Introduction: Newborn transport is a key component of neonatal perinatal care, and its delay is attributed highly to neonatal mortality. Aim: Our study aimed to assess the clinical profile and short-term outcomes (<48 hours of admission) and to apply the severity illness scores to know the impact on outcomes of retrieved neonates. We used Transport Risk Index of Physiological Stability (TRIPS II) score to correlate with short-term morbidities and Score of Neonatal Physiology Perinatal Extension (SNAPPE II) to correlate with overall outcomes of retrieved neonates. Materials and Methods: It was an observational study done on 160 out-born neonatal retrievals over 13 months by a dedicated transport team at a level III NICU in Bengaluru, India. A validated TRIPS II score was recorded pre-transport, at Admission and at 12 and 24 hours of admission, and the SNAPPE II score was recorded at admission. An ROC curve was used to predict the utility of these scores. Results: Among 141 eligible neonates, the common indication for transport was respiratory distress syndrome 57 (40.4%). Extreme pre-terms (<28 weeks; p = .001) and ELBW (<1000 g; p = .001) are associated with an increased mortality rate.
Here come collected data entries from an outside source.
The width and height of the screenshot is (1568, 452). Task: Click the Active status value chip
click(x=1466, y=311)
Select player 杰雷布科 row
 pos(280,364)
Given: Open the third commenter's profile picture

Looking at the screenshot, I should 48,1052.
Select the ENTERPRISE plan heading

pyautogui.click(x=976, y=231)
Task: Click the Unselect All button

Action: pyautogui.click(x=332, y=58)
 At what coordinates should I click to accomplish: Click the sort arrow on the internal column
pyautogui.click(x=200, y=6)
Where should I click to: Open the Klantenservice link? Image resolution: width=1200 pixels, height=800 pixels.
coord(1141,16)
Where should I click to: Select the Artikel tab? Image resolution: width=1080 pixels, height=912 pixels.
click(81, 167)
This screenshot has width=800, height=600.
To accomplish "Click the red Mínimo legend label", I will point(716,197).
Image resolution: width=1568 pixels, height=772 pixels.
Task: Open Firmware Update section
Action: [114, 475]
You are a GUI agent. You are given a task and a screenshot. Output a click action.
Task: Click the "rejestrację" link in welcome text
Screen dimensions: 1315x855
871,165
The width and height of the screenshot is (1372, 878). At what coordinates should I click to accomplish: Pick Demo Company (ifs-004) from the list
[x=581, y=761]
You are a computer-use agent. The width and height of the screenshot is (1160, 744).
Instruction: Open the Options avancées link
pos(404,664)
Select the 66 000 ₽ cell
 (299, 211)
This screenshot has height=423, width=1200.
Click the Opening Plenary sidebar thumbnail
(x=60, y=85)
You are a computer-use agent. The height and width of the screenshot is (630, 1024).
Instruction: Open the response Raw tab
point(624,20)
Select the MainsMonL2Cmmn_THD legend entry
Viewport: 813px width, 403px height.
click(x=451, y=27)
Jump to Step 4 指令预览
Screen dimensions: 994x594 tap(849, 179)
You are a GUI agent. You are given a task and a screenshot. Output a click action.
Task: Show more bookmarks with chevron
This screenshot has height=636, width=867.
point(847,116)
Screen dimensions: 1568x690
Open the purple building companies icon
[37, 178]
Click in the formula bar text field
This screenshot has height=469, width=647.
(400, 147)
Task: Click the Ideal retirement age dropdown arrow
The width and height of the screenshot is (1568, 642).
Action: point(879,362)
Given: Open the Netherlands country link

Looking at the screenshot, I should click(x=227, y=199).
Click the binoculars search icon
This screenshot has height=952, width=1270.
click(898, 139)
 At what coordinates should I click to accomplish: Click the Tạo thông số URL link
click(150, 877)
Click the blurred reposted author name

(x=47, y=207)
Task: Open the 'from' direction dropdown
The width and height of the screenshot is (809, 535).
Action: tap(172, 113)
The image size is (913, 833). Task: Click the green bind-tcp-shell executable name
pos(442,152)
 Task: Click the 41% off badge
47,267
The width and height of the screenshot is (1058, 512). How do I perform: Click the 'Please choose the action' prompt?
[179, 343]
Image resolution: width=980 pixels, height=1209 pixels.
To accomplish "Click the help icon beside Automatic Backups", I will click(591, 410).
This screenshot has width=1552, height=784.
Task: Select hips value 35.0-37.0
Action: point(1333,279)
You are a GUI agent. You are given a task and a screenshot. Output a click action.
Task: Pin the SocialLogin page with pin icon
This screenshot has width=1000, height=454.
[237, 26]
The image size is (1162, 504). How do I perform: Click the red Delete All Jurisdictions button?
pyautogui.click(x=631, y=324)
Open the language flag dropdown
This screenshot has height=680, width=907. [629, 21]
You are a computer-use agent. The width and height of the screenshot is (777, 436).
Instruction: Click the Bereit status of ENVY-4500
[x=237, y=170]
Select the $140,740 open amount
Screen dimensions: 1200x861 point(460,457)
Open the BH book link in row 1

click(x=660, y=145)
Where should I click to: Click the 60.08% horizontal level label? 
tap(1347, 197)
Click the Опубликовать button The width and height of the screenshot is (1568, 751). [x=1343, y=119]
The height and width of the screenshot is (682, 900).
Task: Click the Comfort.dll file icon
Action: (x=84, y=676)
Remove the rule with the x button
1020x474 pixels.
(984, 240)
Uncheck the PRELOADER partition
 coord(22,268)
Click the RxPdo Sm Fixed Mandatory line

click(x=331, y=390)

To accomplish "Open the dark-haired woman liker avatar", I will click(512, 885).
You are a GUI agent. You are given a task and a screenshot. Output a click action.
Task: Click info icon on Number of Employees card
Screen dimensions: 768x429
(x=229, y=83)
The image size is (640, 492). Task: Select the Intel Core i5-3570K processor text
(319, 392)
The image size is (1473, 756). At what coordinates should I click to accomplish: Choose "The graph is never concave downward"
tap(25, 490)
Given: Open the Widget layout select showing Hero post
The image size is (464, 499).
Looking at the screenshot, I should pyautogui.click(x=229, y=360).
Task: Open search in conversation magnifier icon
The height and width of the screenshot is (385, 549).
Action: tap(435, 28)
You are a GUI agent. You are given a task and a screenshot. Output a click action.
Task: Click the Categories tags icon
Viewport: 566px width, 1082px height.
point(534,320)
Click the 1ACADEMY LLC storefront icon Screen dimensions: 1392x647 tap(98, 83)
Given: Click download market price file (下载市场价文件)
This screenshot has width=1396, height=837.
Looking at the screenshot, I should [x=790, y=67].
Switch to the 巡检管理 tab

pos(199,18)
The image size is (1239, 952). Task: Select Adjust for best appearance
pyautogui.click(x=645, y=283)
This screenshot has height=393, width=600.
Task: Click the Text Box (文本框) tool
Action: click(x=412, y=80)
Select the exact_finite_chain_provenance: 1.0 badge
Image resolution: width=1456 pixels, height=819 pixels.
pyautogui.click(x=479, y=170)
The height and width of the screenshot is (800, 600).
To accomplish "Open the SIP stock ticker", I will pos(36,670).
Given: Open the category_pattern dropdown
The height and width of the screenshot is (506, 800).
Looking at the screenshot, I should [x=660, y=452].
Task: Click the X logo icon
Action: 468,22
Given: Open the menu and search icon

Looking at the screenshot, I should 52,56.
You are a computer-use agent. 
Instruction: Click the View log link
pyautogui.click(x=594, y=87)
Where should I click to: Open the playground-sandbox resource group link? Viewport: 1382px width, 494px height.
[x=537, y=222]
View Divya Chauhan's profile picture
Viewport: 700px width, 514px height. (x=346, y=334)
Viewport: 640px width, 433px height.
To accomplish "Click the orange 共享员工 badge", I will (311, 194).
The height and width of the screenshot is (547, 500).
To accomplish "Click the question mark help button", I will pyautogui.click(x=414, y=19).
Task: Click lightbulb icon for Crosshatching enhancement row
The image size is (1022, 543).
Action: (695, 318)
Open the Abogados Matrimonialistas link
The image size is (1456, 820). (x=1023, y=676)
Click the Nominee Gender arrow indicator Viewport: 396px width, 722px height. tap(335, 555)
The area under the curve (AUC) for TRIPS II in predicting pulmonary bleed (AUC of ROC 0.866, 0.833, 0.823, 0.836), IVH (0.776, 0.79, 0.78, 0.77), worsening of respiratory settings (0.786, 0.814, 0.78, 0.79), and increase in ionotropic support (0.882, 0.904, 0.904, 0.902) at pre-transport, at admission, at 12 hours, and at 24 hours, respectively, was good. The AUC for SNAPPE II was 0.895, which is good in predicting mortality. Conclusion: A dedicated neonatal transport service can reduce the mortality rate significantly to 7.8%. TRIPS II and SNAPPE II scores were good in predicting the morbidities and mortality in retrieved neonates.